Published on March 12th, 2014 | by Giles Parkinson55
Solar’s Impact & Energy Demand Reductions Continuously Shock Australian Energy Experts
March 12th, 2014 by Giles Parkinson
The rapid transformation of the electricity market – and the crucial role of household and commercial consumers – continue to confound the experts, including the energy market operator, which has announced yet another downgrade of its forecasts.
AEMO (Australian Energy Market Operator) last week quietly released its latest “Supply Demand” snapshot for February, with the biggest takeout being that demand continues to fall way below forecast, despite big revisions in the last few years.
In June, AEMO slashed its forecasts for the current fiscal year by 2.4 per cent. That came after a 10 per cent downgrade for 2012/13, which still overshot the result by 1.1 per cent.
In November, it noted that consumption in the first quarter of 2013/14 was 3.5 per cent lower than it had forecast in June – leading it to cut its overall forecast for the financial year by a further 1.3 per cent.
Now, it says, consumption in the October to January period was 1.5 per cent lower than even the November revision. It blamed this mostly on “variances in commercial and residential consumption” in November 2013, likely to have been caused by the increase in rooftop solar in the past year.
AEMO noted that 500MW of rooftop solar had been installed in the first 9 months of 2013 – although this was 30 per cent lower than a year earlier. But is seems – from this and other reports – that the combination of solar, energy-efficient devices and bill awareness is causing a fundamental change in the consumption profile of residential and commercial users.
The South Australian network distributor recently reported, for instance, that household consumption had fallen 5.7 per cent in the latest year, despite an increase in population.

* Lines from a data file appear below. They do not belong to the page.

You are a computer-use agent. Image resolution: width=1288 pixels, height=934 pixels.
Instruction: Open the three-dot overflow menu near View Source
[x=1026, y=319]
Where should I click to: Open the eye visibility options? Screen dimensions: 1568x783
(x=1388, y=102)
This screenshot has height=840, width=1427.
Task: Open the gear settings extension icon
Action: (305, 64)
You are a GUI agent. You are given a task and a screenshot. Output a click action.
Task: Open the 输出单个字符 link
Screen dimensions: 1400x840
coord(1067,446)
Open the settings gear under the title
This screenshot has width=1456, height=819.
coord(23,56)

EnergyAustralia reported an “unprecedented” fall in demand as it reported massive losses and the write downs in the valuations of several key generation assets.
“There has been a downward trend in consumption from the grid over the last five years, and current forecasts indicate that this decline will continue for the remainder of 2013–14,” AEMO writes.
“On a year-to-date basis, 2013–14 consumption to January 2014 is 2.3% lower than the same period in 2012–13. The recent announcement that Alcoa Australia’s Point Henry aluminium smelter will close in August 2014 will further reduce industrial consumption in Victoria by approximately 360 MW.
The AEMO data shows that 2,400MW of baseload power – nearly 10 per cent of Australia’s baseload capacity (coal and gas) has been withdrawn from service – either temporarily or permanently.
The latest was the Swanbank baseload gas generator in Queensland, although as RenewEconomy reported last week, the Darling Downs baseload generator is now likely to be used only as a peaking plant in future, EnergyAustralia has written down the value of its Tallawarra baseload gas generator,and black coal generators – particularly in NSW – are operating at vastly reduced capacity factors.
The AEMO report is likely to be used as further grist to the mill from the appeal by generators to bring the renewable energy target to a stop, or at least to reduce it dramatically. But the focus on costs to consumers highlights the point that these appeals are entirely framed as an appeal to generators to protect their own investment.
The RET was designed to hasten the transition to clean energy, but no-one anticipated it would be quite so successful. That’s because no-one anticipated the rapid uptake of rooftop solar and the impact it would have on demand.
Here is the latest AEMO graph chronicling the decline in demand since 2008 – when assumptions of high demand growth were used as the launch-pad for much of the $45 billion investment in networks across the National Electricity Market. (This graph does not include the WA grid or other isolated grids in WA, NT, and Queensland).
Even Queensland, which is anticipating a 1GW rebound in demand when the massive LNG plants start to come online later this year, will not need any new capacity as early as thought.
AEMO said previously the state might need new capacity by 2019/20, but that is likely to be pushed out beyond at least another year. No other state has any new demand requirements within the 10-year modelling horizon.